#### Task to complete:
In the entries that follow, how many lines hold the string "agent"? Give only that number.

####

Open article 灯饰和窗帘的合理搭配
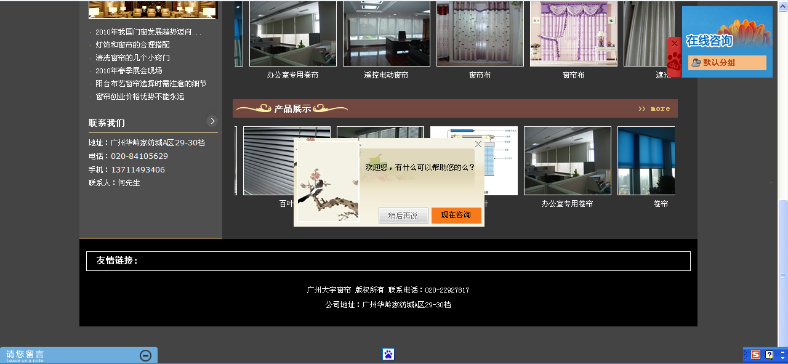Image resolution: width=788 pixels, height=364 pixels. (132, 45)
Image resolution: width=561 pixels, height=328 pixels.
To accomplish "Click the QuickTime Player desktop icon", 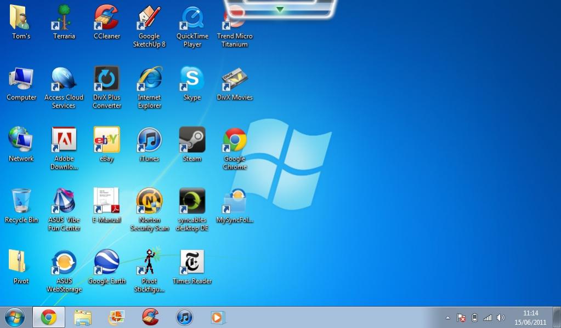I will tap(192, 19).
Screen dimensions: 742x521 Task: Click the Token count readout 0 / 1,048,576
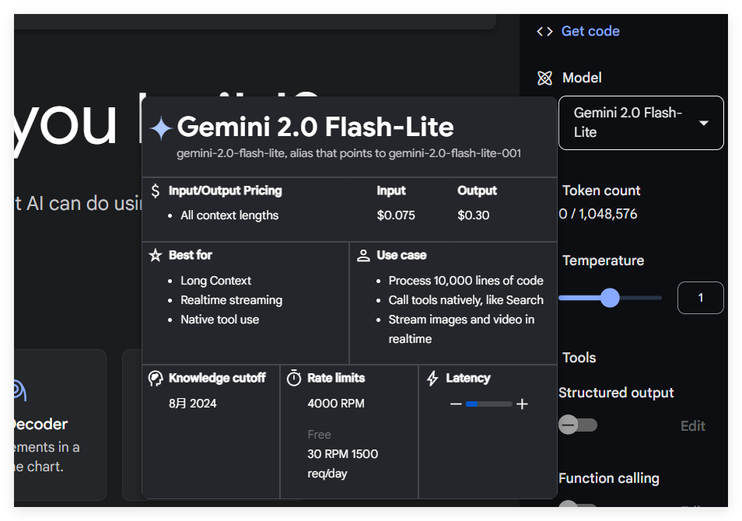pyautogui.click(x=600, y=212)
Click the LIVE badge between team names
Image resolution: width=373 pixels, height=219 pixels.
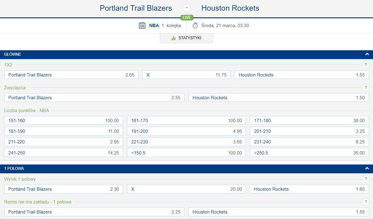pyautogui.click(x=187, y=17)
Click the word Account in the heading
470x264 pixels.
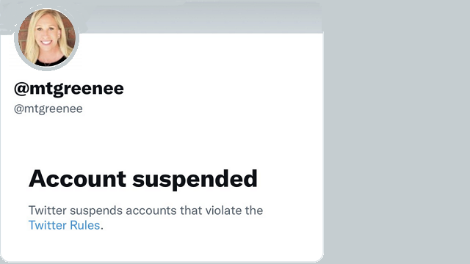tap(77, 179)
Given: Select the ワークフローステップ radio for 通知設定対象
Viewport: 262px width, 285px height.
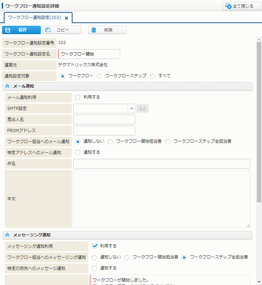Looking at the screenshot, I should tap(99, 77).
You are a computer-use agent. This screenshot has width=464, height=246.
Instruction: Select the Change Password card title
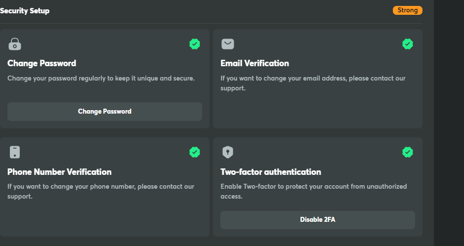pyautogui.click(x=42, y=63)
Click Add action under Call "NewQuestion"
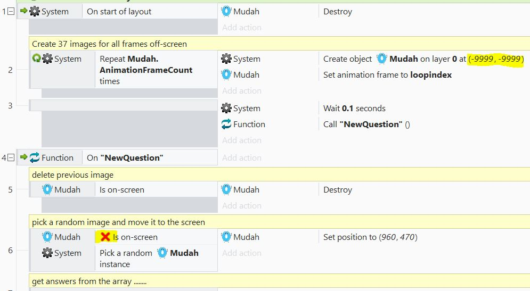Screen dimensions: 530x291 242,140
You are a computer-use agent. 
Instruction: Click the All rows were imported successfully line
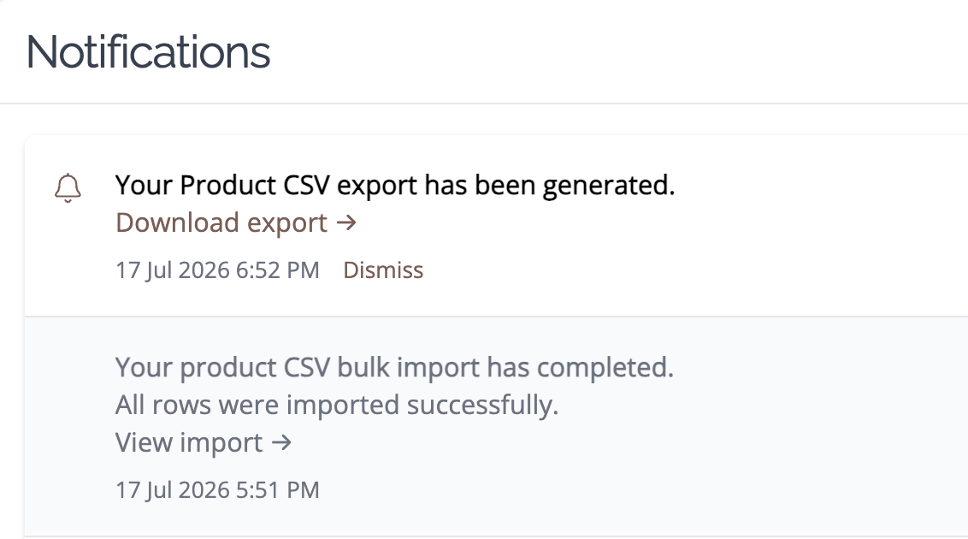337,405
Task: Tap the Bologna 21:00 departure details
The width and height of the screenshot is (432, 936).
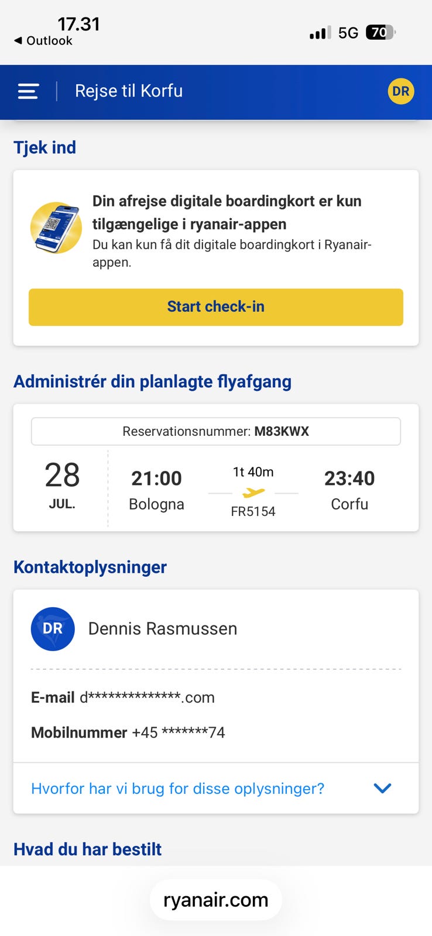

####

#### Result:
2